Is there a mechanism or feature in RoBERTa limiting the logits difference of its predictions?

We have been using the RoBERTa model to classify descriptions of safety related events occurred at nuclear power plants according to the categories of the related international taxonomy, and we got an interesting insight we would like to share hoping to get some feedback about it:

  1. We prepared a training dataset as follows: << description of safety related event [SEP] definition of category // Label (0 if related or 1 if unrelated) >>

  2. We fine-tuned BERT (next sentence prediction), RoBERTa and GPT-2 (both with the sequence classification head on top) with Adam optimization using the same parameters: β1 = 0.9, β2 = 0.999, eps = 1e-8 and L2 weight decay of 0. Batch size of 24 and 3 epochs. The learning rate warmed up over the first 10% of the total steps to a peak value of 3e-5.

  3. For each of the 138 categories of the taxonomy, we calculated the average logits difference obtained from the predictions of the fine-tuned models over the training dataset and the Matthews Correlation Coefficient to compare how accurate were the models classifying each of the different categories (again over the same training dataset).

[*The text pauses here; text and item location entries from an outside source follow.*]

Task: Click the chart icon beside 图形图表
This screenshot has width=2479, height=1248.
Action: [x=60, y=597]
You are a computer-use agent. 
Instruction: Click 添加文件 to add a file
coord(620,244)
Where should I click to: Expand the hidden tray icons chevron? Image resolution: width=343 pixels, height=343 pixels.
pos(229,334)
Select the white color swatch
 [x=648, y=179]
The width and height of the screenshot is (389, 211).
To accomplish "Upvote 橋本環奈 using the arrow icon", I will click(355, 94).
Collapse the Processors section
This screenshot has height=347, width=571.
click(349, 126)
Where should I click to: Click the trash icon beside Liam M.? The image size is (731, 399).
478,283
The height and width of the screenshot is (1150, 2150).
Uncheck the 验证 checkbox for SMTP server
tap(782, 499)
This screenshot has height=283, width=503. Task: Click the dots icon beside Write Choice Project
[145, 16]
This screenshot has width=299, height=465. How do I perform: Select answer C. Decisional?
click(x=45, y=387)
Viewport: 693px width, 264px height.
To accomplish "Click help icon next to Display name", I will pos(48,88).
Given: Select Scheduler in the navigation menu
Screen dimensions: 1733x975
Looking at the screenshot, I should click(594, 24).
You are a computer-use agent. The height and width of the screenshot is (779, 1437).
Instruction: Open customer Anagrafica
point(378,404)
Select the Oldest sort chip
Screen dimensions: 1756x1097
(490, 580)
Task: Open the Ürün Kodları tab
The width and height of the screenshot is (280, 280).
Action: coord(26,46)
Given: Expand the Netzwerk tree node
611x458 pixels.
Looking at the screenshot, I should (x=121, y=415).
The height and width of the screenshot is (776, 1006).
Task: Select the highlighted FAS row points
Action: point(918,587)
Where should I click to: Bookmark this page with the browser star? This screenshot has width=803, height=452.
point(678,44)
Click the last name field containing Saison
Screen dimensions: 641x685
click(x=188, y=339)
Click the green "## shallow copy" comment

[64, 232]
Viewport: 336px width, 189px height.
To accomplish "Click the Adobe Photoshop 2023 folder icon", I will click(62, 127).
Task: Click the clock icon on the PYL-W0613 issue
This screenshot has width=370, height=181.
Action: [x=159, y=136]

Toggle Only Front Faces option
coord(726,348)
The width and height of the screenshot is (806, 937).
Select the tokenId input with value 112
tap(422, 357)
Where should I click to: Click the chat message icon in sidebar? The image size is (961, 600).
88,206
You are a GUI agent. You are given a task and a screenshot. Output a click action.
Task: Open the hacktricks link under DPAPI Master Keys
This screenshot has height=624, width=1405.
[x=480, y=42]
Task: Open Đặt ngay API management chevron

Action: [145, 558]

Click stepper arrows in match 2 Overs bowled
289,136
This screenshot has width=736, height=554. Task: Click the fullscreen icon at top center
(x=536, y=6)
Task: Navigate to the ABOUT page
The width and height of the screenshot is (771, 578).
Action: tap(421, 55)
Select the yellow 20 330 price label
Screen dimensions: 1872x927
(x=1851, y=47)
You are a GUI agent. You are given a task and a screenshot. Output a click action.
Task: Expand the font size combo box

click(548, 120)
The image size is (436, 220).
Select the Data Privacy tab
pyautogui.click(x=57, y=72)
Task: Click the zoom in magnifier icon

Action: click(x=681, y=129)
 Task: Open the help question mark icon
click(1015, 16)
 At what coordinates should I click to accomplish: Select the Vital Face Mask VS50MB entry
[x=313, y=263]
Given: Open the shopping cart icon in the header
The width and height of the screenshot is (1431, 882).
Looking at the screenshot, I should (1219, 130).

While plotting the relation between these two parameters for each of the categories, we obtained these graphs:


We fail to understand why the behaviour of RoBERTa (with the logits difference average for each category never going beyond 6) looks so different to BERT and GPT-2 . We would therefore appreciate any considerations, comments or thoughts you might have about it that would help us understanding it.